今月のHarvard Business Review(2005年8月号)に「先行者利得の真実」という記事があったので、それを基にブログについて個人的な考えを出してみようと思います。
「先行者利得の真実」を簡単に要約すると、先行者利得が生み出される条件、生み出されない条件には、「(商品に使われる)技術が進歩するスピード」と「(商品が販売される)市場が拡大するスピード」の二つが大きく影響すると述べています(右上の図を参照)。「平静型(市場スピードが遅く、技術スピードも遅い)」では、技術スピードが遅いので後発者は先行者との差別化がしにくい。後発者が新しいアイデアを出すことができても、市場スピードが遅いので後発者が飛躍的な成長をするのは難しい。
「市場主導型(市場スピードが早く、技術スピードは遅い)」は、市場が急速に拡大している上、技術的に高度ではない(技術の発展が遅い)ので、後発者が参入しやすく、先行者といえども後発者にとってかわられるかもしれない。そのため、競争優位を保つには経営資源(デザイン力、マーケティング力、ブランド)が重要になってくる。
「技術主導型(市場スピードが遅く、技術スピードが速い)」では、市場の拡大が遅い一方で技術の変化が速いため、先行してもあまり利益がでないばかりか、技術の変化が速いので後発製品の方が有利になる傾向が強い。

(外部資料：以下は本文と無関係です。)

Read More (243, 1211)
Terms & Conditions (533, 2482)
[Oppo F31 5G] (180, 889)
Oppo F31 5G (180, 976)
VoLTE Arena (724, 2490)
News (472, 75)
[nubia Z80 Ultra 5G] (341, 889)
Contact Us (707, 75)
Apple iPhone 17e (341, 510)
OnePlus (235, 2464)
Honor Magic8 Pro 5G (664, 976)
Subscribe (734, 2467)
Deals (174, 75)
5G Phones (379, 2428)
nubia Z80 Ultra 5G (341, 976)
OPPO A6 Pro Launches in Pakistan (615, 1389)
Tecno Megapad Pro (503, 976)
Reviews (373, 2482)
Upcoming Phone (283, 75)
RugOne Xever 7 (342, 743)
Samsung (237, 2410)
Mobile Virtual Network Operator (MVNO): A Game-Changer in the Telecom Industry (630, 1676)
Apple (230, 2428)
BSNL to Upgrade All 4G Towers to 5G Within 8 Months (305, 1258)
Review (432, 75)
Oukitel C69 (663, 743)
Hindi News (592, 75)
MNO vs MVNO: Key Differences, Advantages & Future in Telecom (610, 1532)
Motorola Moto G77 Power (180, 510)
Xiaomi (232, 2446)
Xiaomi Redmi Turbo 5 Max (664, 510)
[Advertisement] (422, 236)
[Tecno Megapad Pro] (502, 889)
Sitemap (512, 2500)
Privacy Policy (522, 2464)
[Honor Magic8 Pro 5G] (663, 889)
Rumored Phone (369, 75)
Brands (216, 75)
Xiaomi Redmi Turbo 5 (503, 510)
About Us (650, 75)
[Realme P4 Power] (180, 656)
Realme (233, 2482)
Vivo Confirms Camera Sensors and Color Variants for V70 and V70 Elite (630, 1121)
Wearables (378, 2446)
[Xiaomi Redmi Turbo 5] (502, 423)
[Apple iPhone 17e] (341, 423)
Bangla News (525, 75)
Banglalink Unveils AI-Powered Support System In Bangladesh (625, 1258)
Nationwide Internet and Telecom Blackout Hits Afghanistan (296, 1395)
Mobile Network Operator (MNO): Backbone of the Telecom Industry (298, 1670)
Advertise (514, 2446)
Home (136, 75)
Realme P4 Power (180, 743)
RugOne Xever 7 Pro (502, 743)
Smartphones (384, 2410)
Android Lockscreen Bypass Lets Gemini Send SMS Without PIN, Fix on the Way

「激動型(市場スピードが速く、技術スピードも速い)」では、市場が急速に拡大しているため、新しい市場セグメントに対して後発者が次々と参入してくる。また、技術の変化が速いので、技術があっという間に陳腐化する。先行者の場合、既存の商品のメンテナンス・互換性も必要となる。
ブログ市場(セグメント)をどう定義するかですが、僕のイメージは右の図のような感じです。本来ならもっと細かく市場を洗い出す必要があると思いますが、あくまでイメージということで・・ ブログというのは「ウェブ制作」という市場の中の一つのセグメントであって、各セグメントは相互に補完・代替される関係にあるのだと思います。ウェブ制作(ウェブで情報発信)という目的は同じでも、それに対する手法、アプローチの仕方が異なるため、完全な競争関係にはない。まあ、今さら声を大にして言うことでもないけど、ブログがWEB制作のすべてになることはないでしょうし、SNSがブログを食いつぶすこともない・・と思います(若干の流動はあるとしても)。今はまだ一緒に相まって市場を広げている感があります。「new commer」といのは、新しい技術とかアイデアによる新しいセグメント。
で、市場がどの位置にあるかですが、わたしはWEB制作全体を含めて考えると「激動型」にあると思います。WEBサイト制作全体では過去数年で大きく様変わりしています。技術的には、HTMLからXHTML、CSS、XMLへと広がりをみせ、wikiやらSNS、フォトシェアリング、新しい手法のサイト制作(新しいセグメント)もどんどん増えてきています。最近はブラウザの対応状況と相まって高度なスクリプティングによる技術がWEBサイト制作にも広がりつつあり、これがすべてのセグメントに広く影響を与えてきています。
ただ、ブログ市場(ブログセグメント)だけを見てみると、「市場主導型」であるように見えます。ブログの技術はここ2〜3年で大きく様変わりしたとは思えません。ブログというセグメントが生まれてからまだ時間が経っていないせいもあるし、ブログ自体がシンプルな機能が特徴だからかもしれないです。なので、ブログのセグメントがひっくりかえるくらいの飛躍的な技術が生まれない限り、経営資源(デザイン力、マーケティング力、ブランド)に強みをもった先行者が有利のような気がします。はい。WEB市場全体は激しく技術変動しているので、ブログと完全に競合するような優れたツール(およびセグメント)が出現するかもしれず、結局のところどうなるかはわかりませんが(おい)。
・・まあ、こんな風に個人的な所感をあげてみました。ご意見などあればお待ちします。はい。